# Linear

[![Open In Colab](https://colab.research.google.com/assets/colab-badge.svg)](https://colab.research.google.com/github/Mitchell-Mirano/sorix/blob/qa/docs/learn/layers/01-Linear.ipynb)
[![Open in GitHub](https://img.shields.io/badge/Open%20in-GitHub-black?logo=github)](https://github.com/Mitchell-Mirano/sorix/blob/qa/docs/learn/layers/01-Linear.ipynb)
[![Open in Docs](https://img.shields.io/badge/Open%20in-Docs-blue?logo=readthedocs)](http://127.0.0.1:8000/sorix/learn/layers/01-Linear)

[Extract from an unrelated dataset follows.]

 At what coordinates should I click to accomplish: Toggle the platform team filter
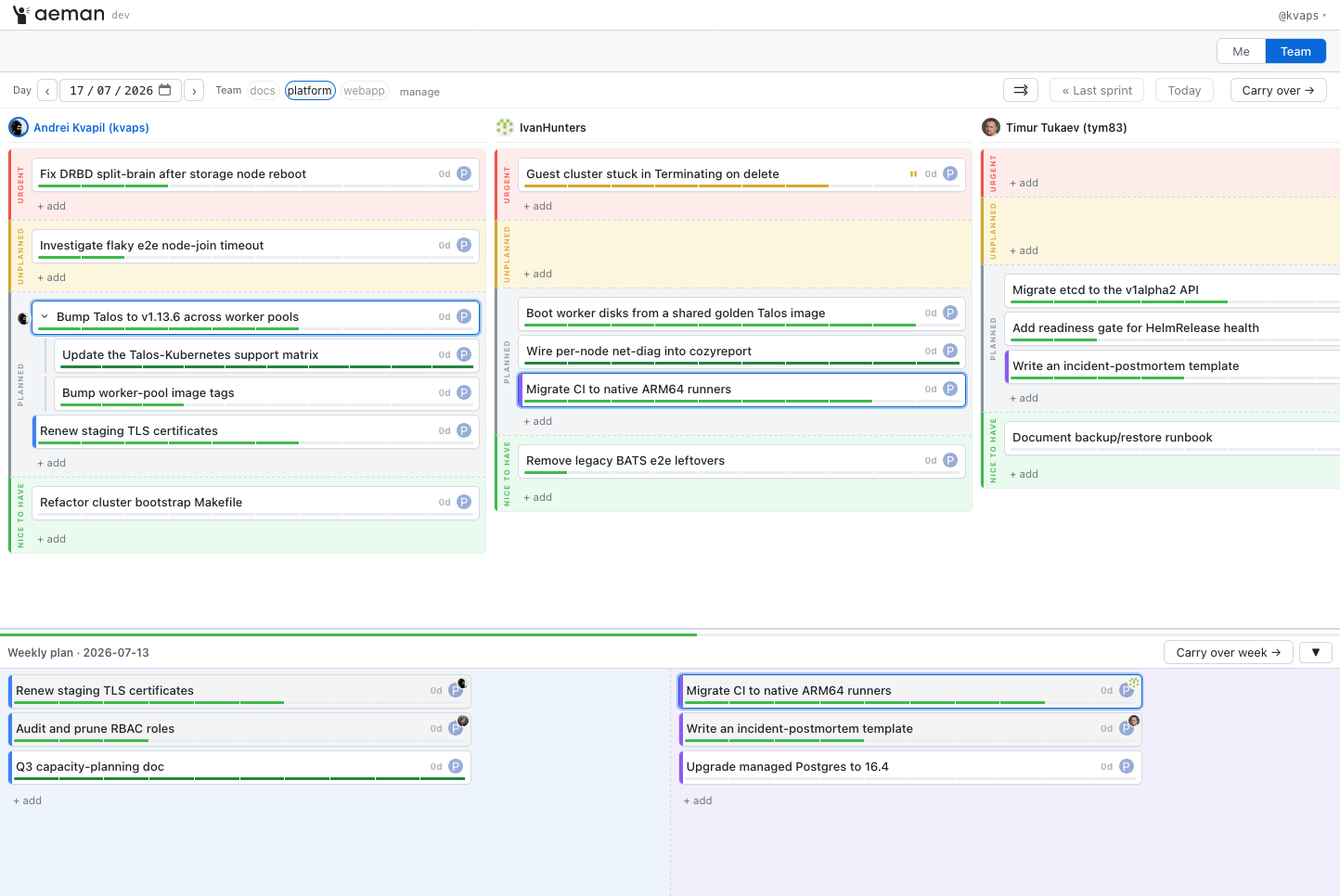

The **Linear** layer implements an affine transformation between finite-dimensional real vector spaces and constitutes a fundamental operator in deep learning architectures. Formally, it defines a linear mapping from an input feature space to an output representation space, optionally augmented by a bias term. This transformation is applied independently to each element of a batch.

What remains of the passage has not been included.